● PASSAGE GIVEN:

────────────────

Steven Baughman - Analyst
Got it. And, Jon, just to stick on that line, is it possible for you to characterize the gross margin in disk and software compared to the other segments of the business or the corporate average?
Jon Gacek - EVP, CFO
Sure. I would say, I would give you the pieces. Our pure software business, the store and that stuff, it's close to 95%, the disk products, are in the 60% to 70%, and then the license we get from EMC and from when we get it from Dell that's 100% because we don't ship any hardware. So, really, it pushes it up pretty high.
Steven Baughman - Analyst
Yes, probably 70% to 80% on a blended basis.
Jon Gacek - EVP, CFO
Or higher.
Steven Baughman - Analyst
And, then, Jon, just talking about the EBITDA convenance, do you have handy the March number that now you're going to anniversary from last year? What you guys did in March EBITDA for covenant purposes?
Jon Gacek - EVP, CFO
Oh, yes, you mean for the period?
Steven Baughman - Analyst
Correct.

────────────────

● SOURCE DATA:
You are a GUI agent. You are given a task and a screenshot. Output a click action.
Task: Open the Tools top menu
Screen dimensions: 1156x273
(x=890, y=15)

────────────────

Can you sum up the earnings call excerpt in two sentences?

When analyst Steven Baughman asks CFO Jon Gacek about gross margin in disk and software, Gacek puts pure software close to 95%, disk products at 60% to 70%, and the EMC and Dell license at 100% because no hardware ships, and he adds "or higher" to Baughman's 70% to 80% blended estimate. Baughman then asks for last year's March EBITDA number for covenant purposes, and Gacek checks whether he means for the period, which Baughman confirms.